PASSAGE TO READ:
--------------------------------

The Casablanca Clock Tower (, ) is a clock tower in Casablanca, Morocco. Located in United Nations Square, the tower is a 1993 reproduction of one of the oldest French-built structures in the city. The original tower was built between 1908-1910 by the French commander Charles Martial Joseph Dessigny, as an identical copy of one he had built in Aïn Séfra when stationed there previously.

It was demolished May 1948. The current tower is an almost identical copy rebuilt nearby in 1993.

History 
The French Army commander Charles Martial Joseph Dessigny, then head of the French department of public facilities in the recently bombarded and occupied Casablanca, ordered the construction of the tower. It was completed between 1908-1910, before the Treaty of Fes in 1912, which officially established the French Protectorate. This original tower was one of the first things built by the French colonists in Casablanca and in Morocco. It reached a height of 30 meters, like another built under Dessigny's command in Aïn Séfra in the Algerian Atlas Mountains when he was stationed there.

--------------------------------

[Stored items]

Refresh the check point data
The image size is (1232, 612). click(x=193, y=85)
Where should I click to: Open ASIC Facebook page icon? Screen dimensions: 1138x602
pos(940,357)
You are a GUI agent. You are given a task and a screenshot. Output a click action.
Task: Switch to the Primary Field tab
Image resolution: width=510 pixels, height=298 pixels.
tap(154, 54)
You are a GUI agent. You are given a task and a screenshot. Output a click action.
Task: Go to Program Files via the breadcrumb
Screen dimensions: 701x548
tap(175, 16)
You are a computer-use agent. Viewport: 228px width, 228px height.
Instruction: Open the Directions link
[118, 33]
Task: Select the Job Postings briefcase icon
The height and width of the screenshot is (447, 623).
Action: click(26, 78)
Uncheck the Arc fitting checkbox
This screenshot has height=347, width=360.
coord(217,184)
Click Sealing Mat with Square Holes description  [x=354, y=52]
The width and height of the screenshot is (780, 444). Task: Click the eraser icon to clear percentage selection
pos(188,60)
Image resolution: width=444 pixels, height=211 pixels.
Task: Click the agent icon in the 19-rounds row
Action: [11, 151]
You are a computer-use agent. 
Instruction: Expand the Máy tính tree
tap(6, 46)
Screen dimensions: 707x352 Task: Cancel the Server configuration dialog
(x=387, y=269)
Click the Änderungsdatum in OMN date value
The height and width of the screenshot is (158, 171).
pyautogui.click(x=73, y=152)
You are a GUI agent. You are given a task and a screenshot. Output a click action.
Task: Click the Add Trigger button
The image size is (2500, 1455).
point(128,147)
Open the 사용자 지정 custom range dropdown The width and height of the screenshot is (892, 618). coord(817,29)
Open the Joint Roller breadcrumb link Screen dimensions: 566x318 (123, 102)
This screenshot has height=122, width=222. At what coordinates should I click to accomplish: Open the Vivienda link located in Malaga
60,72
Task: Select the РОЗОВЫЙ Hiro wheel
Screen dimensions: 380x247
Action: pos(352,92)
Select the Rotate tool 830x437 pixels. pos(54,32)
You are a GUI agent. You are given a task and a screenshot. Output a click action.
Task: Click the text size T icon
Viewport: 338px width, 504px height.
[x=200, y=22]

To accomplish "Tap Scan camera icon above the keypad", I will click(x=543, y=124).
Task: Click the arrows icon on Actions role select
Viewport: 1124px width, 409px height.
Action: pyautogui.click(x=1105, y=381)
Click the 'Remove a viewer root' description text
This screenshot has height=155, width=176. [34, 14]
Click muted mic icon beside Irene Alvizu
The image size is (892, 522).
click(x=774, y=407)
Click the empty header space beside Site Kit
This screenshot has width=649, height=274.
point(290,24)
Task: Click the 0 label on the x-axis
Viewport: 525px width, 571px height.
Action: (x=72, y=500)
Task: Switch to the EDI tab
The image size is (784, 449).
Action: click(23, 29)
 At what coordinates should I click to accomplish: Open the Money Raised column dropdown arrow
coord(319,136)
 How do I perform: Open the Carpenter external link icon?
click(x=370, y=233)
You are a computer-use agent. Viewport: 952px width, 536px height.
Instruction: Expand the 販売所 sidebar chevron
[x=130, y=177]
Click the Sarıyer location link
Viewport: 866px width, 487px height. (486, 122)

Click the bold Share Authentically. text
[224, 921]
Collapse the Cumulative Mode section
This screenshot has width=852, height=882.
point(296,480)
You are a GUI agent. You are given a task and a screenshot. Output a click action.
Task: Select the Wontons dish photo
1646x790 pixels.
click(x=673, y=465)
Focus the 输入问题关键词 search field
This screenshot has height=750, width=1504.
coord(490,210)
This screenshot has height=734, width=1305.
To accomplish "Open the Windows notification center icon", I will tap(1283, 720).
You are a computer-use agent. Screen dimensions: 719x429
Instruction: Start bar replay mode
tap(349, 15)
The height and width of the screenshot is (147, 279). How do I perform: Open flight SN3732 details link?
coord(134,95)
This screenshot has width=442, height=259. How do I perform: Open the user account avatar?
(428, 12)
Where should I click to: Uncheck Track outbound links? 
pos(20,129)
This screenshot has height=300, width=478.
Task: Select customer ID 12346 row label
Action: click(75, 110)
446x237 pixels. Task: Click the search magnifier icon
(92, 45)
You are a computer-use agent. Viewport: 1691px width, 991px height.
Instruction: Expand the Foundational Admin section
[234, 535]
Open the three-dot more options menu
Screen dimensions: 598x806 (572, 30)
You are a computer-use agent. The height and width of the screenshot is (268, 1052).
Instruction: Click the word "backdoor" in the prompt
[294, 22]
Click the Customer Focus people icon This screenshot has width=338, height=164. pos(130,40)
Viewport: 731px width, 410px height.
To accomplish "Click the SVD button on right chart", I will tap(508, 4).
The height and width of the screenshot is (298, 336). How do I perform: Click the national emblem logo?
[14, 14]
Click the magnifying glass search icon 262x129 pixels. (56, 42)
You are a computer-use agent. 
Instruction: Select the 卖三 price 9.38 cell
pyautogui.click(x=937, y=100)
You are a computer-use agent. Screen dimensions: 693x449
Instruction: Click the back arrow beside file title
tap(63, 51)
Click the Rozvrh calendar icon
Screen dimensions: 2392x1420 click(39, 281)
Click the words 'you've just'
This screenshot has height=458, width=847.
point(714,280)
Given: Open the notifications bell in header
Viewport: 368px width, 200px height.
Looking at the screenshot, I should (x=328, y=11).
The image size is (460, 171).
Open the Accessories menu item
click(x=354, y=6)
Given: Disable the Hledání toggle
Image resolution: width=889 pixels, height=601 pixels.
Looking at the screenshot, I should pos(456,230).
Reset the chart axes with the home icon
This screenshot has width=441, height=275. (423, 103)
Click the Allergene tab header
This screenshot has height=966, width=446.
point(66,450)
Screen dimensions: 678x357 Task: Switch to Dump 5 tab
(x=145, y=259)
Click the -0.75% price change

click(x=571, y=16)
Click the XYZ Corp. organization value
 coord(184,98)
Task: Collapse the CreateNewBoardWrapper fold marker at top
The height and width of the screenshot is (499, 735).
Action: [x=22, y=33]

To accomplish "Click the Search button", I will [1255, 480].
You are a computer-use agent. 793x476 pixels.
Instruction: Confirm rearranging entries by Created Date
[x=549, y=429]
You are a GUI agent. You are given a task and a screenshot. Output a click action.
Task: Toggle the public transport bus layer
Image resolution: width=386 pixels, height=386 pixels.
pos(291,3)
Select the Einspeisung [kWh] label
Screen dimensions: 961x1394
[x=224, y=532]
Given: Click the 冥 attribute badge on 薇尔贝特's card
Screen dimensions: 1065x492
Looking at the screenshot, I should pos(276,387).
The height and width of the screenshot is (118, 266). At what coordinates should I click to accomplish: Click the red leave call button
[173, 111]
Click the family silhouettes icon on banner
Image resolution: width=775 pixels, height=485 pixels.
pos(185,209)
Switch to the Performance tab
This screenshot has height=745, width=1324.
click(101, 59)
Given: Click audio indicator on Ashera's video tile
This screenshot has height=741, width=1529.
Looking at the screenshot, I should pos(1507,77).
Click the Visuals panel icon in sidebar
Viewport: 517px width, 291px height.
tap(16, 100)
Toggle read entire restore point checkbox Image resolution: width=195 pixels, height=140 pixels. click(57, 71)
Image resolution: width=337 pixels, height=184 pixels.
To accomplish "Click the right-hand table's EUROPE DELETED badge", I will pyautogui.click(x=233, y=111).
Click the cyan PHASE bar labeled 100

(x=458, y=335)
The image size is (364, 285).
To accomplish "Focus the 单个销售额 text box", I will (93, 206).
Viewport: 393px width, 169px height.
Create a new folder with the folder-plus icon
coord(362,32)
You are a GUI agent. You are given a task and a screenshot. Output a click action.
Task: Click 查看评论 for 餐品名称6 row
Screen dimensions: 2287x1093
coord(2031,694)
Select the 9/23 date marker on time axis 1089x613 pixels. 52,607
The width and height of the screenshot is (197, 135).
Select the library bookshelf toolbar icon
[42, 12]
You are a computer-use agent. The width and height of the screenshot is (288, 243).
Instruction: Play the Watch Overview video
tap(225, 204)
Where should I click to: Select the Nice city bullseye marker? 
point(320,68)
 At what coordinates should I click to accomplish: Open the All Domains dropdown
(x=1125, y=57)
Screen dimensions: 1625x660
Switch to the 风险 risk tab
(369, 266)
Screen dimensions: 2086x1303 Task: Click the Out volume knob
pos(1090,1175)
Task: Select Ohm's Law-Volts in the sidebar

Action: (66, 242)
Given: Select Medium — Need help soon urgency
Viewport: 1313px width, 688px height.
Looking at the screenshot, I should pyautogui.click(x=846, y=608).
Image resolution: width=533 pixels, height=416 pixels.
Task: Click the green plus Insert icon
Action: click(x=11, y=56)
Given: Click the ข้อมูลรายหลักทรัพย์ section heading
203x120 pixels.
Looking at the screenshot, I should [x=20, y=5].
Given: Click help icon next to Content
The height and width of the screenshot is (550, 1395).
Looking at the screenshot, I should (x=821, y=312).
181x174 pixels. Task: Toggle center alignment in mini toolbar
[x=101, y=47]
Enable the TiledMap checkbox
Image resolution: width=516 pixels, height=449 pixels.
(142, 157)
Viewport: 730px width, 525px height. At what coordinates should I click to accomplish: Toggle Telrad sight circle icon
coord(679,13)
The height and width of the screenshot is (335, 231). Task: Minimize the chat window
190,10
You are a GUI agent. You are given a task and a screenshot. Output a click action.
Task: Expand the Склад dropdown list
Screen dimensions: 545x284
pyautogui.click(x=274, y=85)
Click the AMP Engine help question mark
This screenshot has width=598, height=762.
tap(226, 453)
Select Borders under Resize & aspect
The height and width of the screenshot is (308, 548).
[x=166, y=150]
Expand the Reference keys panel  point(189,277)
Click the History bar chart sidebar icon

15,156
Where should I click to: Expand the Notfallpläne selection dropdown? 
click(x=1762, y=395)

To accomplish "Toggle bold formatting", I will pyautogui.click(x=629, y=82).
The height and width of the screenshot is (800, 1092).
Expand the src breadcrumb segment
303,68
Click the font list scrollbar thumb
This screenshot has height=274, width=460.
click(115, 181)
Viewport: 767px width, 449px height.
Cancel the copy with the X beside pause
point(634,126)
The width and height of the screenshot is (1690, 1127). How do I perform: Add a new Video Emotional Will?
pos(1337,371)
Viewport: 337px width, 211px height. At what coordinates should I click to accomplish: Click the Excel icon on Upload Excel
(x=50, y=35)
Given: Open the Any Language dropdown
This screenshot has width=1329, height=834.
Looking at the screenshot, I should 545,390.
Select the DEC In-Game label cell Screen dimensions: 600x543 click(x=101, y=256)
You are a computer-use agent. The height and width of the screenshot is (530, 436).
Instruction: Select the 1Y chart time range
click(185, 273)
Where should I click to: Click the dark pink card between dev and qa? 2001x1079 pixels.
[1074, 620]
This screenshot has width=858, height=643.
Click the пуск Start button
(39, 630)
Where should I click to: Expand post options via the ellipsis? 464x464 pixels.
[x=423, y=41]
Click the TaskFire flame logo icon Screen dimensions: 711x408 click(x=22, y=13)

--------------------------------

YOUR TASKS:
• 1. In the text on the Casablanca Clock Tower, how tall was the original tower?
• 2. Write what comes next in the text about the Casablanca Clock Tower, continuing after its last sentence.

ANSWERS BY TASK:
• 1. It reached a height of 30 meters.

• 2.
The clock tower carried great symbolic significance, as it was a symbol of French power and the dawning of a new order.

The original tower was demolished in 1948 due to its precarious condition. It was then rebuilt near the original location in 1993, with the same design.

Description 

The tower imitates the form of a minaret, and like most Moroccan minarets, the tower is square-based. The tower features 4 round mechanical clock faces, one on each side of the tower. The numbers on these clock faces are in Roman numerals.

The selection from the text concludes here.